PROBLEM TO WORK ON
Every line of the data is to be transcribed as it stands.

[[ EXTRACTED RECORDS open ]]

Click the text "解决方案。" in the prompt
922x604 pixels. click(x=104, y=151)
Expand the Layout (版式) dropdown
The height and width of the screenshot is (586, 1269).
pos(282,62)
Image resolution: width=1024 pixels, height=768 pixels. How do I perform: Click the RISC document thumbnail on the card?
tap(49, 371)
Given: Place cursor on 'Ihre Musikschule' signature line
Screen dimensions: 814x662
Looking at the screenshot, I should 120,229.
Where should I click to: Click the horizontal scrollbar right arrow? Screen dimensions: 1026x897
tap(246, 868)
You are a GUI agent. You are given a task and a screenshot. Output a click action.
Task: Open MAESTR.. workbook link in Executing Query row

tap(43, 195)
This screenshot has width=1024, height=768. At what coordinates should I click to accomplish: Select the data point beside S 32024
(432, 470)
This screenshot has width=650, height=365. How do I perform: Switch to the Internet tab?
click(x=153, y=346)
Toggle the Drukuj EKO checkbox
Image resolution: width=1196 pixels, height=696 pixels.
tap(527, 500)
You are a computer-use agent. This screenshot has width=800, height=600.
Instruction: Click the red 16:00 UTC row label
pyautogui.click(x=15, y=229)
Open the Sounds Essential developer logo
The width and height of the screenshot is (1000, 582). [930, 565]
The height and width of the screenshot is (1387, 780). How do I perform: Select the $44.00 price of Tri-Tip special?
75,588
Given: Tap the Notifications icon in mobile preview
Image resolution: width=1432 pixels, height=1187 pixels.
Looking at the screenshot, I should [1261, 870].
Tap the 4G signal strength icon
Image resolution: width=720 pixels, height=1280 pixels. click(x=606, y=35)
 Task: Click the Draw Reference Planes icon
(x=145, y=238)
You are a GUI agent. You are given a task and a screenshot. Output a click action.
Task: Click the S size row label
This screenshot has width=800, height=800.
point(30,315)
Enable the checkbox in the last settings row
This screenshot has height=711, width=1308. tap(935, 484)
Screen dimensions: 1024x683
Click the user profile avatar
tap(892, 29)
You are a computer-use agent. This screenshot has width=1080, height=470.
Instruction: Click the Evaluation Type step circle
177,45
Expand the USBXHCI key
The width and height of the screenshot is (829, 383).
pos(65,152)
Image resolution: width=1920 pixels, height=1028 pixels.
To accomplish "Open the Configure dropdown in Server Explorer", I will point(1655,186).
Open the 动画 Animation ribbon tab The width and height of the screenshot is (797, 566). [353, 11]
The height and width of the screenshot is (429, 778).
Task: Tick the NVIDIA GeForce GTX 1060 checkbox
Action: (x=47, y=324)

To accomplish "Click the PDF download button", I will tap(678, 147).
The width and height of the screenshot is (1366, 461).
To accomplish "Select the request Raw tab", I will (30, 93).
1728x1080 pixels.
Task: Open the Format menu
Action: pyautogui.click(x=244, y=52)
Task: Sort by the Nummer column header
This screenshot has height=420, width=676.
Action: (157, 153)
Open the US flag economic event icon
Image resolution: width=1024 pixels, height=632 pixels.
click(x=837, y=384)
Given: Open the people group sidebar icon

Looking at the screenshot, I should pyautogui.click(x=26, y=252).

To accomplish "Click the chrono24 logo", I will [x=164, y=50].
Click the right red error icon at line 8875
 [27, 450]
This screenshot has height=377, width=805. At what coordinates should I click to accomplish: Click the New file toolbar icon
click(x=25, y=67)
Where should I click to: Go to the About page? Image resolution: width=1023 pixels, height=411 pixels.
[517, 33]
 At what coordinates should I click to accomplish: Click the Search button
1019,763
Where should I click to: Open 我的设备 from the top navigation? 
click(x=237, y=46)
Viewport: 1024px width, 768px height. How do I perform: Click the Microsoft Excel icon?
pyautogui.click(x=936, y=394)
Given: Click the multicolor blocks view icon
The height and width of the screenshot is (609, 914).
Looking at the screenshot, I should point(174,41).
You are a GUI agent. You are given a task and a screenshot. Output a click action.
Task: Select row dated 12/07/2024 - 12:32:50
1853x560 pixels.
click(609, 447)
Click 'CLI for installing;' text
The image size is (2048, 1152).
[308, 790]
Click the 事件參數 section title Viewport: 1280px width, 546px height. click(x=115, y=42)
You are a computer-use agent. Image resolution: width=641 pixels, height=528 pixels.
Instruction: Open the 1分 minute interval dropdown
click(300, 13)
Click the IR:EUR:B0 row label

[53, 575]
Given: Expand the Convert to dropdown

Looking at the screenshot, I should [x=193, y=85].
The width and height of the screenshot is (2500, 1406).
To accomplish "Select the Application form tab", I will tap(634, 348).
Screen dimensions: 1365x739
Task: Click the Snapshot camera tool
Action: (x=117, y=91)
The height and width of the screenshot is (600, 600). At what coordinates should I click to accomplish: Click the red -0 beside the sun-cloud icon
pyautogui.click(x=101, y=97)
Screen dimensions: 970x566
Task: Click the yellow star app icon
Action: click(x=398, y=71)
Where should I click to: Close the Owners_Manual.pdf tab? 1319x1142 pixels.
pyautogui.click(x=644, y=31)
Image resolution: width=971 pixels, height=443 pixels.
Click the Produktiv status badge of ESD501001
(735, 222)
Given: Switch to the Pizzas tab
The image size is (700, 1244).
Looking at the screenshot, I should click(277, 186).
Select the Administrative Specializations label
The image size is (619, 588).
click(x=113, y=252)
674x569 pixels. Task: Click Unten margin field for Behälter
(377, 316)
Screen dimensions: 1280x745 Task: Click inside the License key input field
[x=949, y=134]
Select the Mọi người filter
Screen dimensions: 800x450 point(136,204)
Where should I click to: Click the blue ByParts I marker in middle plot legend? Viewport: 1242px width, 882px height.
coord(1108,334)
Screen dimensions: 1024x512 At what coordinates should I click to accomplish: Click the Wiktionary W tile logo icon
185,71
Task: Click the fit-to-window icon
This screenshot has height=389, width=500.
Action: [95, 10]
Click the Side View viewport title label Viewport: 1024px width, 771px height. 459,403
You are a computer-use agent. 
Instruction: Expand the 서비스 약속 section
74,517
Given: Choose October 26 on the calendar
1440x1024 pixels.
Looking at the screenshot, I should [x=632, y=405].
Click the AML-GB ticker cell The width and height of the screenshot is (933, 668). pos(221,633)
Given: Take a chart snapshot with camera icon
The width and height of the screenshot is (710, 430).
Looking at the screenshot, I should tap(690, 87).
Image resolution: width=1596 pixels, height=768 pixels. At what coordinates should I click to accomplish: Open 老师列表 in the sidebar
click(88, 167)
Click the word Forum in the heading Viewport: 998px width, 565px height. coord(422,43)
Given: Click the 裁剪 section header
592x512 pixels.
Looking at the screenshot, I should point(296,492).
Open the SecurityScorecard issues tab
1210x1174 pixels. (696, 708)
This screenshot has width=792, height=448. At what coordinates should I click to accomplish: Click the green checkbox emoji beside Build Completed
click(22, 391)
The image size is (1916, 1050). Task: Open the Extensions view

[[ EXTRACTED RECORDS closed ]]

WORKED SOLUTION
Click the text "解决方案。" in the prompt
922x604 pixels. click(x=104, y=151)
Expand the Layout (版式) dropdown
The height and width of the screenshot is (586, 1269).
pos(282,62)
Image resolution: width=1024 pixels, height=768 pixels. How do I perform: Click the RISC document thumbnail on the card?
tap(49, 371)
Given: Place cursor on 'Ihre Musikschule' signature line
Screen dimensions: 814x662
Looking at the screenshot, I should 120,229.
Where should I click to: Click the horizontal scrollbar right arrow? Screen dimensions: 1026x897
tap(246, 868)
You are a GUI agent. You are given a task and a screenshot. Output a click action.
Task: Open MAESTR.. workbook link in Executing Query row

tap(43, 195)
This screenshot has width=1024, height=768. At what coordinates should I click to accomplish: Select the data point beside S 32024
(432, 470)
This screenshot has width=650, height=365. How do I perform: Switch to the Internet tab?
click(x=153, y=346)
Toggle the Drukuj EKO checkbox
Image resolution: width=1196 pixels, height=696 pixels.
tap(527, 500)
You are a computer-use agent. This screenshot has width=800, height=600.
Instruction: Click the red 16:00 UTC row label
pyautogui.click(x=15, y=229)
Open the Sounds Essential developer logo
The width and height of the screenshot is (1000, 582). [930, 565]
The height and width of the screenshot is (1387, 780). How do I perform: Select the $44.00 price of Tri-Tip special?
75,588
Given: Tap the Notifications icon in mobile preview
Image resolution: width=1432 pixels, height=1187 pixels.
Looking at the screenshot, I should [1261, 870].
Tap the 4G signal strength icon
Image resolution: width=720 pixels, height=1280 pixels. click(x=606, y=35)
 Task: Click the Draw Reference Planes icon
(x=145, y=238)
You are a GUI agent. You are given a task and a screenshot. Output a click action.
Task: Click the S size row label
This screenshot has width=800, height=800.
point(30,315)
Enable the checkbox in the last settings row
This screenshot has height=711, width=1308. tap(935, 484)
Screen dimensions: 1024x683
Click the user profile avatar
tap(892, 29)
You are a computer-use agent. This screenshot has width=1080, height=470.
Instruction: Click the Evaluation Type step circle
177,45
Expand the USBXHCI key
The width and height of the screenshot is (829, 383).
pos(65,152)
Image resolution: width=1920 pixels, height=1028 pixels.
To accomplish "Open the Configure dropdown in Server Explorer", I will point(1655,186).
Open the 动画 Animation ribbon tab The width and height of the screenshot is (797, 566). [353, 11]
The height and width of the screenshot is (429, 778).
Task: Tick the NVIDIA GeForce GTX 1060 checkbox
Action: (x=47, y=324)

To accomplish "Click the PDF download button", I will tap(678, 147).
The width and height of the screenshot is (1366, 461).
To accomplish "Select the request Raw tab", I will (30, 93).
1728x1080 pixels.
Task: Open the Format menu
Action: pyautogui.click(x=244, y=52)
Task: Sort by the Nummer column header
This screenshot has height=420, width=676.
Action: (157, 153)
Open the US flag economic event icon
Image resolution: width=1024 pixels, height=632 pixels.
click(x=837, y=384)
Given: Open the people group sidebar icon

Looking at the screenshot, I should pyautogui.click(x=26, y=252).

To accomplish "Click the chrono24 logo", I will [x=164, y=50].
Click the right red error icon at line 8875
 [27, 450]
This screenshot has height=377, width=805. At what coordinates should I click to accomplish: Click the New file toolbar icon
click(x=25, y=67)
Where should I click to: Go to the About page? Image resolution: width=1023 pixels, height=411 pixels.
[517, 33]
 At what coordinates should I click to accomplish: Click the Search button
1019,763
Where should I click to: Open 我的设备 from the top navigation? 
click(x=237, y=46)
Viewport: 1024px width, 768px height. How do I perform: Click the Microsoft Excel icon?
pyautogui.click(x=936, y=394)
Given: Click the multicolor blocks view icon
The height and width of the screenshot is (609, 914).
Looking at the screenshot, I should point(174,41).
You are a GUI agent. You are given a task and a screenshot. Output a click action.
Task: Select row dated 12/07/2024 - 12:32:50
1853x560 pixels.
click(609, 447)
Click 'CLI for installing;' text
The image size is (2048, 1152).
[308, 790]
Click the 事件參數 section title Viewport: 1280px width, 546px height. click(x=115, y=42)
You are a computer-use agent. Image resolution: width=641 pixels, height=528 pixels.
Instruction: Open the 1分 minute interval dropdown
click(300, 13)
Click the IR:EUR:B0 row label

[53, 575]
Given: Expand the Convert to dropdown

Looking at the screenshot, I should [x=193, y=85].
The width and height of the screenshot is (2500, 1406).
To accomplish "Select the Application form tab", I will tap(634, 348).
Screen dimensions: 1365x739
Task: Click the Snapshot camera tool
Action: (x=117, y=91)
The height and width of the screenshot is (600, 600). At what coordinates should I click to accomplish: Click the red -0 beside the sun-cloud icon
pyautogui.click(x=101, y=97)
Screen dimensions: 970x566
Task: Click the yellow star app icon
Action: click(x=398, y=71)
Where should I click to: Close the Owners_Manual.pdf tab? 1319x1142 pixels.
pyautogui.click(x=644, y=31)
Image resolution: width=971 pixels, height=443 pixels.
Click the Produktiv status badge of ESD501001
(735, 222)
Given: Switch to the Pizzas tab
The image size is (700, 1244).
Looking at the screenshot, I should click(277, 186).
Select the Administrative Specializations label
The image size is (619, 588).
click(x=113, y=252)
674x569 pixels. Task: Click Unten margin field for Behälter
(377, 316)
Screen dimensions: 1280x745 Task: Click inside the License key input field
[x=949, y=134]
Select the Mọi người filter
Screen dimensions: 800x450 point(136,204)
Where should I click to: Click the blue ByParts I marker in middle plot legend? Viewport: 1242px width, 882px height.
coord(1108,334)
Screen dimensions: 1024x512 At what coordinates should I click to accomplish: Click the Wiktionary W tile logo icon
185,71
Task: Click the fit-to-window icon
This screenshot has height=389, width=500.
Action: [95, 10]
Click the Side View viewport title label Viewport: 1024px width, 771px height. 459,403
You are a computer-use agent. 
Instruction: Expand the 서비스 약속 section
74,517
Given: Choose October 26 on the calendar
1440x1024 pixels.
Looking at the screenshot, I should [x=632, y=405].
Click the AML-GB ticker cell The width and height of the screenshot is (933, 668). pos(221,633)
Given: Take a chart snapshot with camera icon
The width and height of the screenshot is (710, 430).
Looking at the screenshot, I should tap(690, 87).
Image resolution: width=1596 pixels, height=768 pixels. At what coordinates should I click to accomplish: Open 老师列表 in the sidebar
click(88, 167)
Click the word Forum in the heading Viewport: 998px width, 565px height. coord(422,43)
Given: Click the 裁剪 section header
592x512 pixels.
Looking at the screenshot, I should point(296,492).
Open the SecurityScorecard issues tab
1210x1174 pixels. (696, 708)
This screenshot has width=792, height=448. At what coordinates should I click to accomplish: Click the green checkbox emoji beside Build Completed
click(22, 391)
The image size is (1916, 1050). Task: Open the Extensions view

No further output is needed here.